Se encaminó a la primera mesa y uno de ellos se puso de pie y la invitó a sentarse. Lo hizo mirándolos uno a uno. Ellos, parecían expectantes. Se hizo un largo silencio.

La mujer de la mesa al fin dijo con voz un tanto seca: “y bien señora… la escuchamos”. La recién llegada, apretó las manos en su regazo, tomó aire, como si llegara de una muy pesada jornada y necesitara retomar el aliento para hablar. Su voz sonó firme: “¿Señora no me recuerda? y ¿Ustedes dos tampoco? Los de la mesa se miraron entre sí de manera interrogante, pero ninguna mirada mostró respuesta…

“Soy María Colombia Pérez, de la vereda. No importa el nombre de la vereda, porque creo que igual tampoco la recordarán. Ahora estoy aquí sola, pero antes tenía un esposo y dos hijos, que ya no están”, aspiró profundamente y prosiguió: “A él, lo dejaron ustedes allá a la sombra del corredor de nuestra pequeña casa, de la “chagrita”, y a mi hijo mayor justo debajo del guanábano que estaba en la cerca de la salida. Fue hasta donde logró correr, y a mi hija”. Los miró inquisitivamente. Ellos sólo la miraban. “¿No recuerdan que se la llevaron? Pero tampoco les duró. Lo supe cuando volví de no sé cuántos meses de oscuridad”.
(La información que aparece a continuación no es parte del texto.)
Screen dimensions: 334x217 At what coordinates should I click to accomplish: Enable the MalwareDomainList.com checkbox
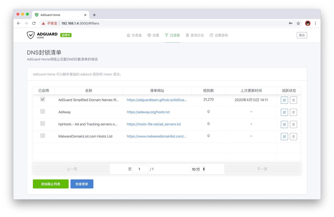pos(43,136)
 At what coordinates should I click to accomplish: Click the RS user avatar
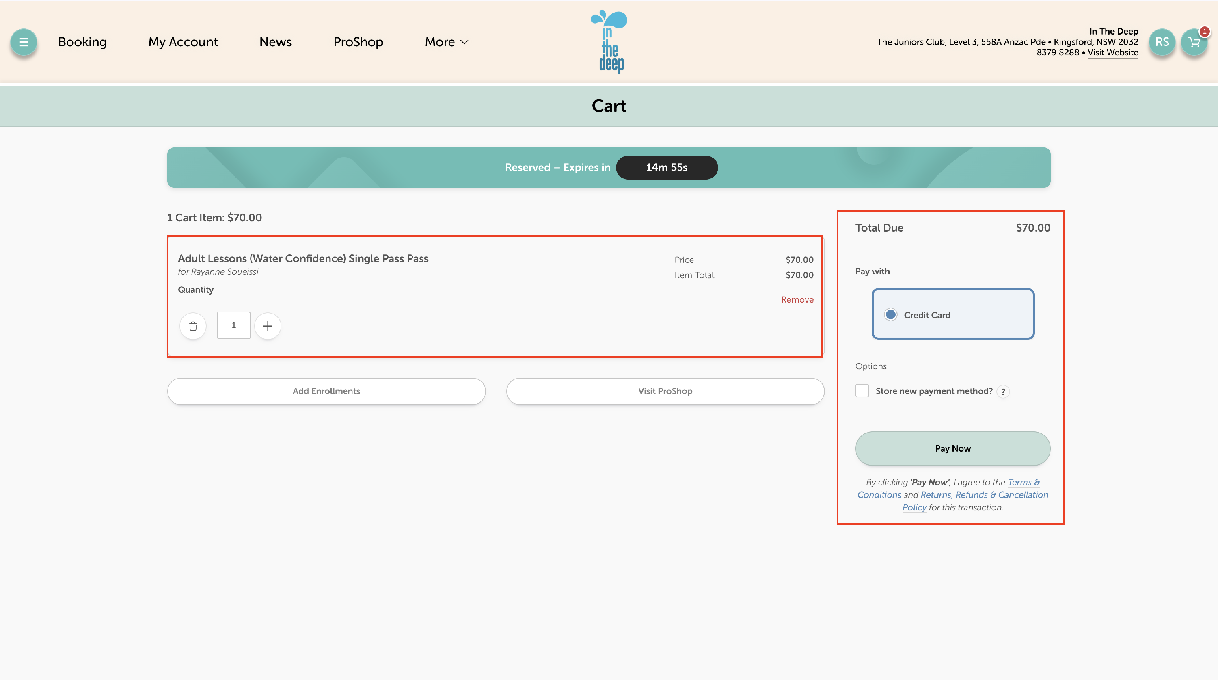[x=1162, y=42]
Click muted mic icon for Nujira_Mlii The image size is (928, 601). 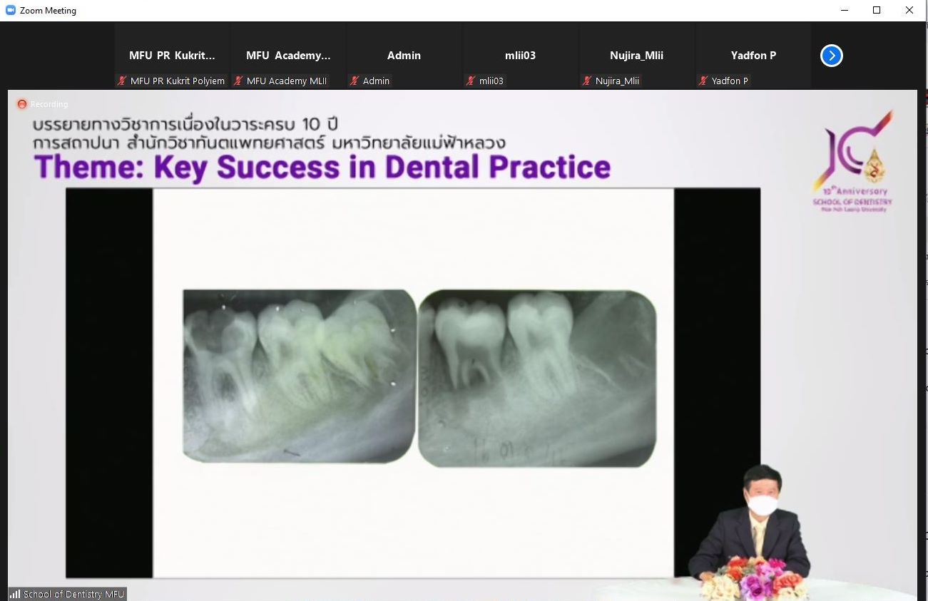tap(587, 81)
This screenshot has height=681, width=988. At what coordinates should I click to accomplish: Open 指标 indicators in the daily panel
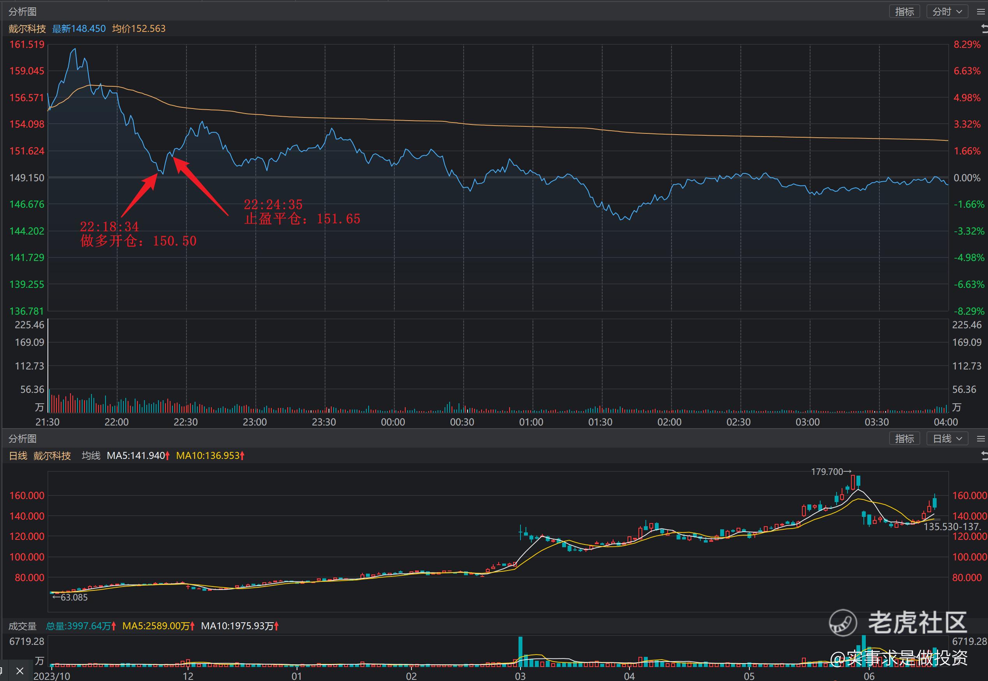coord(904,439)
Su voz sonaba cada vez más cansada. Tomó aliento de nuevo y los miró: “pero ustedes no me recuerdan. No los recuerdan a ellos, pero yo sí los recuerdo a ustedes.  Están algo más viejos, pero sus ojos, su mirada, sigue siendo igual de fría e indiferente. Los miraba uno a uno. Siguen iguales a como los vi la última vez”. Ninguno dijo nada. Parecía que ni siquiera se respirara en el amplio salón.

María se puso de pie, retrocedió un paso, suspiró muy fuerte y dijo: “Creo que no debía de haber venido. Creo que fue un error, no debí gastar su tiempo”, dio media vuelta y rápidamente salió.

Casi corriendo cruzó los corredores ominosamente vacíos y salió a la calle. Hizo una pausa y de nuevo empezó a caminar alejándose del lugar. Iba cada vez más, más rápido y de pronto notó que fluían lágrimas a torrentes. Luego corrió y siguió llorando. Levantó los brazos como si fuera a volar. Corría, lloraba, reía. Reía, lloraba, corría y de repente, paró en la mitad del parque solitario. Loraba menos y reía más. Se dijo muy quedito: “ ésta debe ser la paz”. Al fin se sintió libre, porque hacía muchísimos años no lloraba, y menos aún, reía y siguió pensando: “sí, sí creo que así debe ser la verdadera paz”.

Volvió a caminar, despacio con los hombros derechos, la cabeza erguida, la mirada al frente y una risa que ahora, era una sonrisa que salía desde sus ojos aún con unas cuantas lágrimas. Sí, allí estaban, ya no tan saladas y no eran amargas.

Miró la calle y le pareció que se había convertido en un camino luminoso, lleno de sol.